Goal of the exercise: Only the lines from the one containing "Click the email envelope @ icon" to the end of the data below belong in the answer, each repeated exactly; no pictures.

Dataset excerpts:
+ + + + +

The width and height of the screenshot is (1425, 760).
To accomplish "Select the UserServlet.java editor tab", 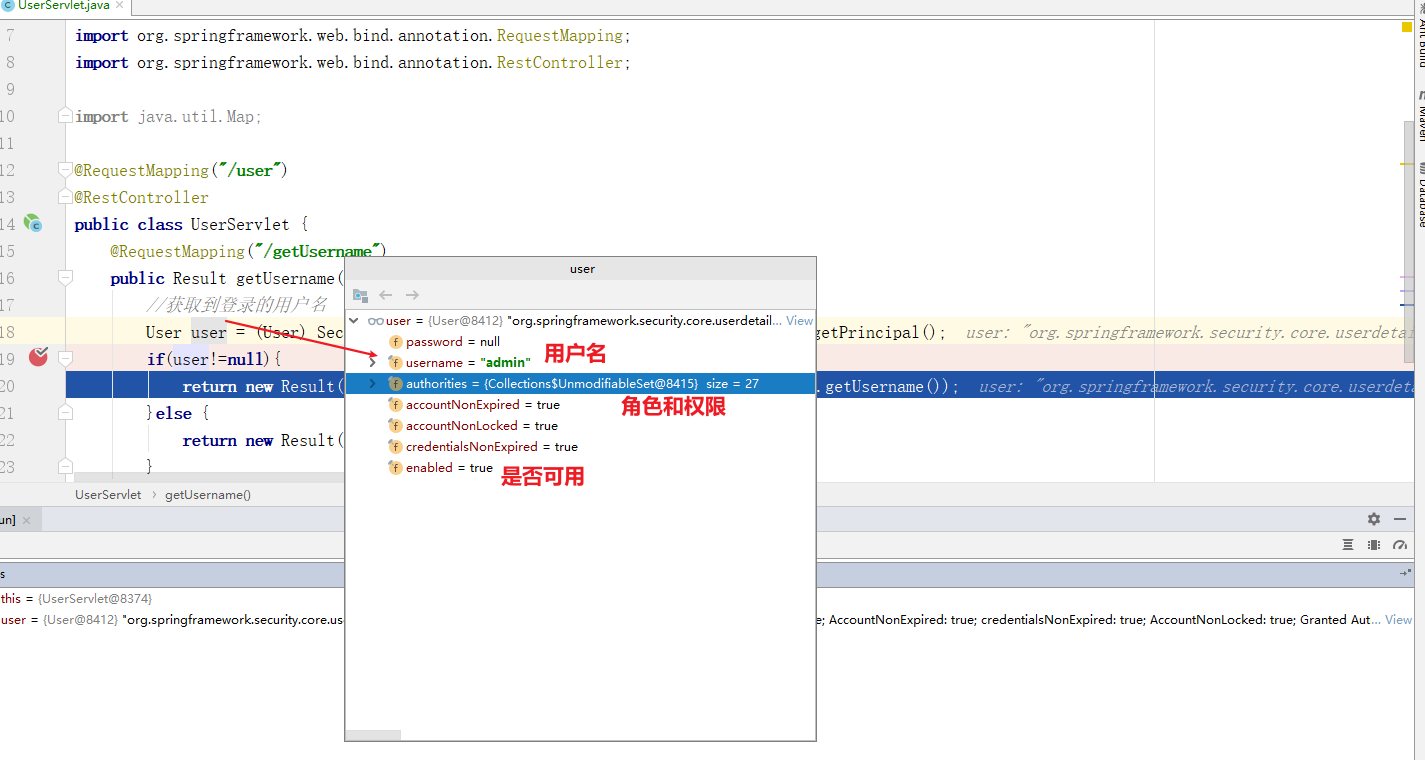I will [60, 8].
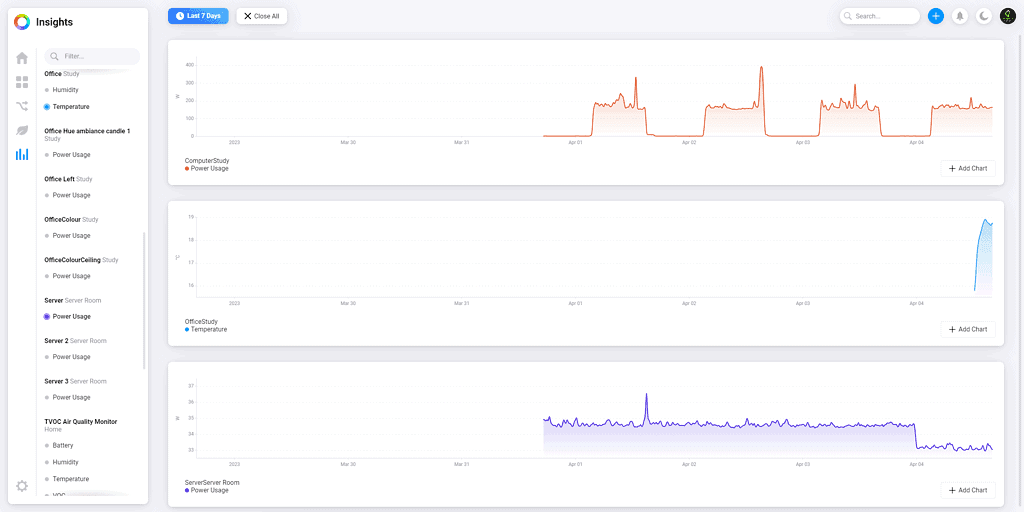Deselect Server Power Usage radio
1024x512 pixels.
tap(47, 316)
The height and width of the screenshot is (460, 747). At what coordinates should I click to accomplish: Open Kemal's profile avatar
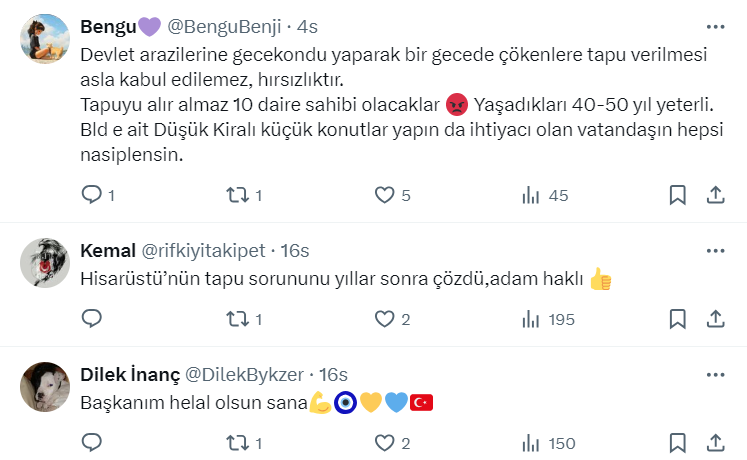pos(45,263)
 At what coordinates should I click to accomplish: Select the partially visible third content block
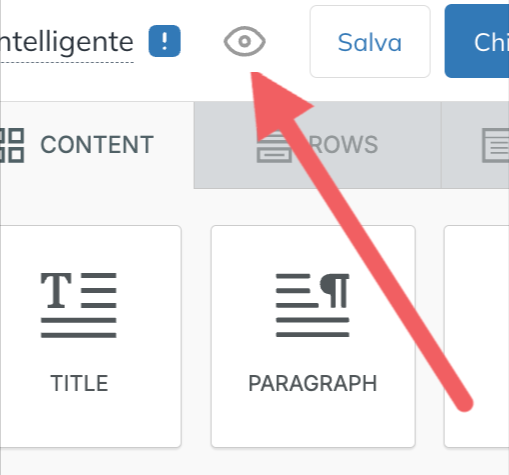(x=477, y=336)
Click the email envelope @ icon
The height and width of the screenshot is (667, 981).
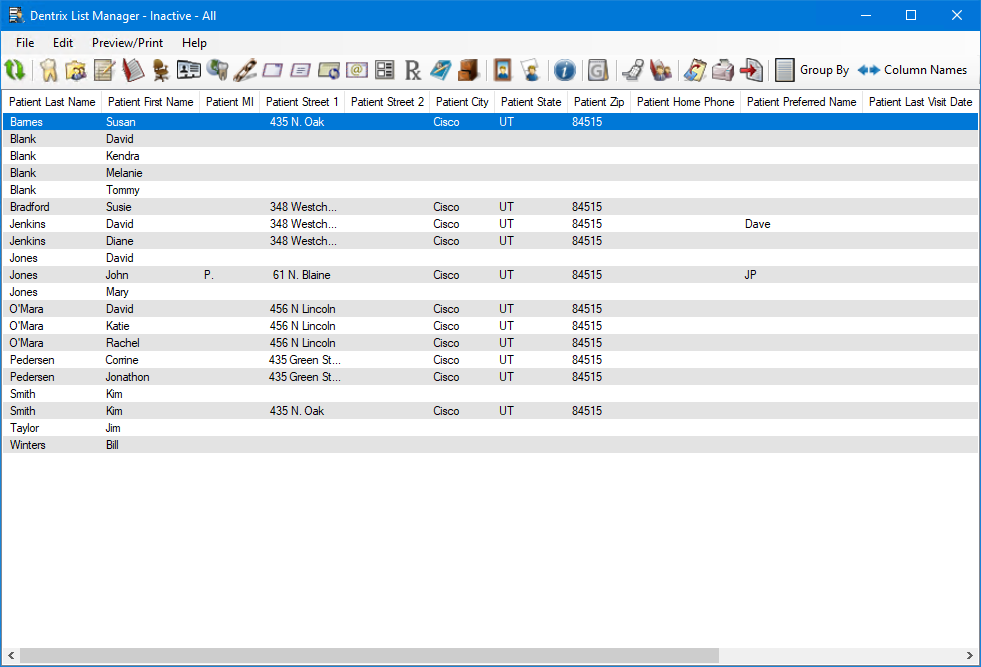[x=357, y=70]

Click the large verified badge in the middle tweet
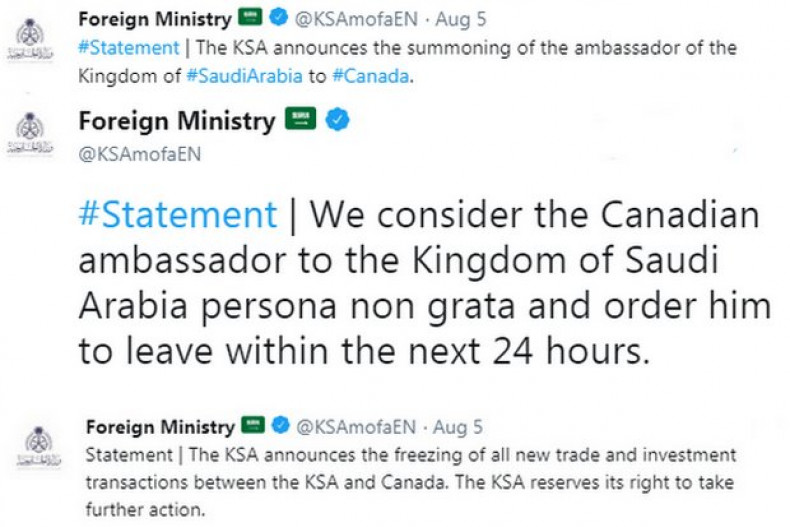coord(338,122)
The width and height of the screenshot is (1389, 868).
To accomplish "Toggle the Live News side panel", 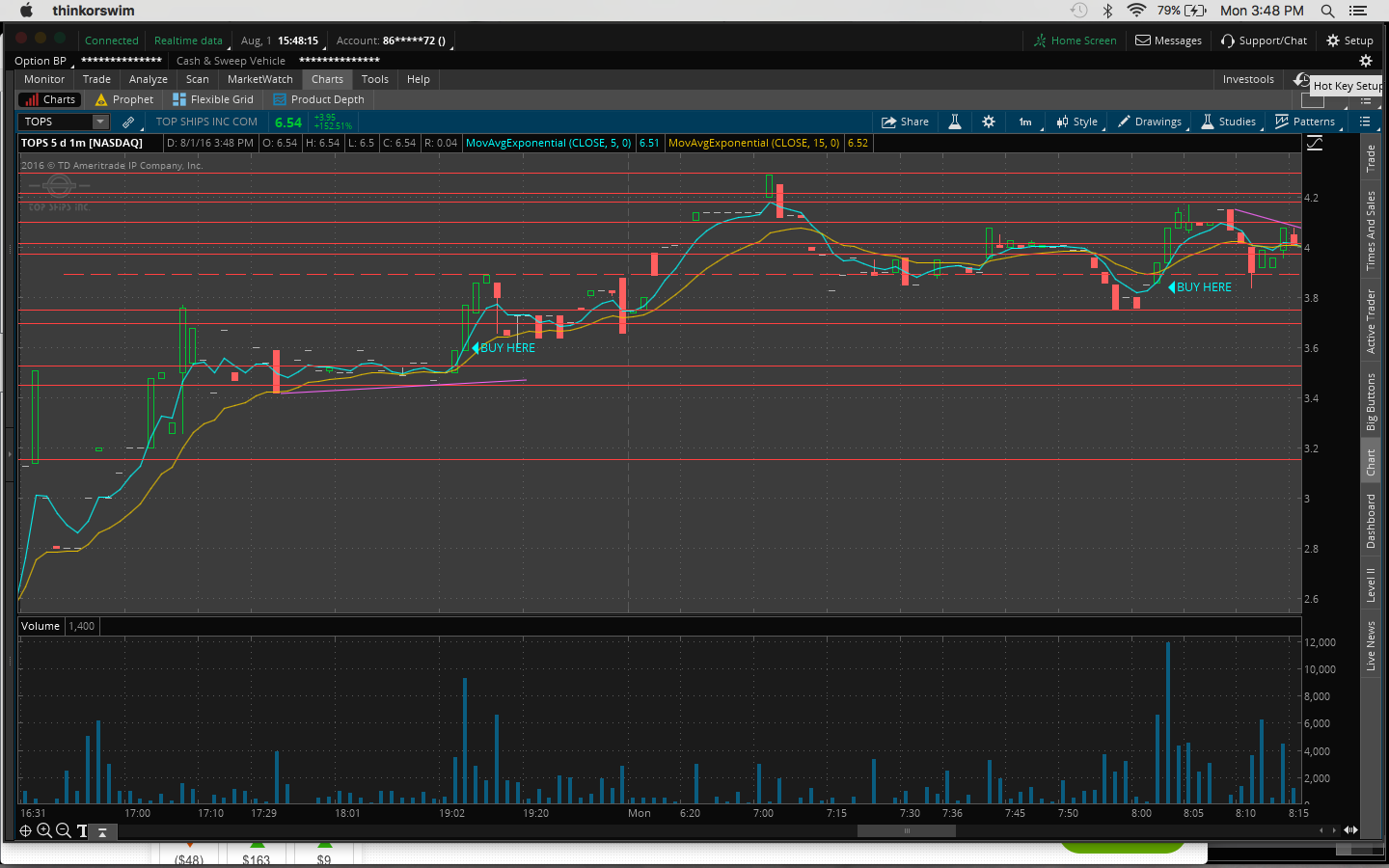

+ + + + +

Response:
Click the email envelope @ icon
The height and width of the screenshot is (667, 981).
[x=357, y=70]

Click the large verified badge in the middle tweet
coord(338,122)
The width and height of the screenshot is (1389, 868).
To accomplish "Toggle the Live News side panel", 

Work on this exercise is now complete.